**TASK PROMPT:** Please present all the records below as a numbered list, one line per item, leaving out the blank lines.

**DATASET:**
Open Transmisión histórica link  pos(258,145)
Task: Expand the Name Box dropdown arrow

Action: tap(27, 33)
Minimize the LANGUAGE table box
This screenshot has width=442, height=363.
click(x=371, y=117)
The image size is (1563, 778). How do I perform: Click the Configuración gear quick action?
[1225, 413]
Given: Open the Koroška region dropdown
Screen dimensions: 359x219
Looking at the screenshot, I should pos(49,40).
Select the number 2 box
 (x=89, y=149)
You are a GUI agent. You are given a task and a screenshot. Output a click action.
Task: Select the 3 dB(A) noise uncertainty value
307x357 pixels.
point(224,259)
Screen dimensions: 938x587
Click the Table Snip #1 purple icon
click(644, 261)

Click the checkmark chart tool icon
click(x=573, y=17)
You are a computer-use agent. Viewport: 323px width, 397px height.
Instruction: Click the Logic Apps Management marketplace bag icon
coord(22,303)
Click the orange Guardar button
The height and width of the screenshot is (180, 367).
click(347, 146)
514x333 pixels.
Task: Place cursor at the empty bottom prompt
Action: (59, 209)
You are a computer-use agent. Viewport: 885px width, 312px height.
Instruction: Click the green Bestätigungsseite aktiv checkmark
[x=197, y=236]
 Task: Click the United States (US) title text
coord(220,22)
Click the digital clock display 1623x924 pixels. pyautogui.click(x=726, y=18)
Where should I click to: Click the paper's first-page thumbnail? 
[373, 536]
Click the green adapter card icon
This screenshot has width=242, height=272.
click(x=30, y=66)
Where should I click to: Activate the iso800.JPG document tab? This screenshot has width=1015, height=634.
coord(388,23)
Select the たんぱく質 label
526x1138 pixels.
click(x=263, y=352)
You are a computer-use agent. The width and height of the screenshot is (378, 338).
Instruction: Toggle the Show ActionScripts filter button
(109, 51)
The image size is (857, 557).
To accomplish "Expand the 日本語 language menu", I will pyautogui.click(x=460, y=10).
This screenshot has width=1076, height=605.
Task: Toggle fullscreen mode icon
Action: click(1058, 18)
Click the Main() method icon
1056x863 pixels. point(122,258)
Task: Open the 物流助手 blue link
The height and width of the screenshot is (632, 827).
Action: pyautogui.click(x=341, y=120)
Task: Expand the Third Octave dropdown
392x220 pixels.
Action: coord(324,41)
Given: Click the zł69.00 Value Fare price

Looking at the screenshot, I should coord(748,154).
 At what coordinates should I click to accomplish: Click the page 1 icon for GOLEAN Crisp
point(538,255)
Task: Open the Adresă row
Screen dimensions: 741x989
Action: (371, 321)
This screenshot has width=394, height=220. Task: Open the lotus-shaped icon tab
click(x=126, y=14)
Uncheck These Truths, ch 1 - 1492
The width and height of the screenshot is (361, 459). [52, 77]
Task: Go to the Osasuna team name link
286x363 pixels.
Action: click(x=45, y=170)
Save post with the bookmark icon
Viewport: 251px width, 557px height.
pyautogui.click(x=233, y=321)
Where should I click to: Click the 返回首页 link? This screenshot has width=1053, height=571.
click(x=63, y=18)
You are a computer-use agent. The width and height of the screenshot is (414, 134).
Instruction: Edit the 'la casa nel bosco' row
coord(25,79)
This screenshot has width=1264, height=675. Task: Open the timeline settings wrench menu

**EXERCISE RESPONSE:**
1. Open Transmisión histórica link  pos(258,145)
2. Task: Expand the Name Box dropdown arrow
3. Action: tap(27, 33)
4. Minimize the LANGUAGE table box
5. This screenshot has width=442, height=363.
6. click(x=371, y=117)
7. The image size is (1563, 778). How do I perform: Click the Configuración gear quick action?
8. [1225, 413]
9. Given: Open the Koroška region dropdown
10. Screen dimensions: 359x219
11. Looking at the screenshot, I should pos(49,40).
12. Select the number 2 box
13.  (x=89, y=149)
14. You are a GUI agent. You are given a task and a screenshot. Output a click action.
15. Task: Select the 3 dB(A) noise uncertainty value
16. 307x357 pixels.
17. point(224,259)
18. Screen dimensions: 938x587
19. Click the Table Snip #1 purple icon
20. click(644, 261)
21. Click the checkmark chart tool icon
22. click(x=573, y=17)
23. You are a computer-use agent. Viewport: 323px width, 397px height.
24. Instruction: Click the Logic Apps Management marketplace bag icon
25. coord(22,303)
26. Click the orange Guardar button
27. The height and width of the screenshot is (180, 367).
28. click(347, 146)
29. 514x333 pixels.
30. Task: Place cursor at the empty bottom prompt
31. Action: (59, 209)
32. You are a computer-use agent. Viewport: 885px width, 312px height.
33. Instruction: Click the green Bestätigungsseite aktiv checkmark
34. [x=197, y=236]
35.  Task: Click the United States (US) title text
36. coord(220,22)
37. Click the digital clock display 1623x924 pixels. pyautogui.click(x=726, y=18)
38. Where should I click to: Click the paper's first-page thumbnail? 
39. [373, 536]
40. Click the green adapter card icon
41. This screenshot has width=242, height=272.
42. click(x=30, y=66)
43. Where should I click to: Activate the iso800.JPG document tab? This screenshot has width=1015, height=634.
44. coord(388,23)
45. Select the たんぱく質 label
46. 526x1138 pixels.
47. click(x=263, y=352)
48. You are a computer-use agent. The width and height of the screenshot is (378, 338).
49. Instruction: Toggle the Show ActionScripts filter button
50. (109, 51)
51. The image size is (857, 557).
52. To accomplish "Expand the 日本語 language menu", I will pyautogui.click(x=460, y=10).
53. This screenshot has width=1076, height=605.
54. Task: Toggle fullscreen mode icon
55. Action: click(1058, 18)
56. Click the Main() method icon
57. 1056x863 pixels. point(122,258)
58. Task: Open the 物流助手 blue link
59. The height and width of the screenshot is (632, 827).
60. Action: pyautogui.click(x=341, y=120)
61. Task: Expand the Third Octave dropdown
62. 392x220 pixels.
63. Action: coord(324,41)
64. Given: Click the zł69.00 Value Fare price
65. Looking at the screenshot, I should coord(748,154).
66.  At what coordinates should I click to accomplish: Click the page 1 icon for GOLEAN Crisp
67. point(538,255)
68. Task: Open the Adresă row
69. Screen dimensions: 741x989
70. Action: (371, 321)
71. This screenshot has width=394, height=220. Task: Open the lotus-shaped icon tab
72. click(x=126, y=14)
73. Uncheck These Truths, ch 1 - 1492
74. The width and height of the screenshot is (361, 459). [52, 77]
75. Task: Go to the Osasuna team name link
76. 286x363 pixels.
77. Action: click(x=45, y=170)
78. Save post with the bookmark icon
79. Viewport: 251px width, 557px height.
80. pyautogui.click(x=233, y=321)
81. Where should I click to: Click the 返回首页 link? This screenshot has width=1053, height=571.
82. click(x=63, y=18)
83. You are a computer-use agent. The width and height of the screenshot is (414, 134).
84. Instruction: Edit the 'la casa nel bosco' row
85. coord(25,79)
86. This screenshot has width=1264, height=675. Task: Open the timeline settings wrench menu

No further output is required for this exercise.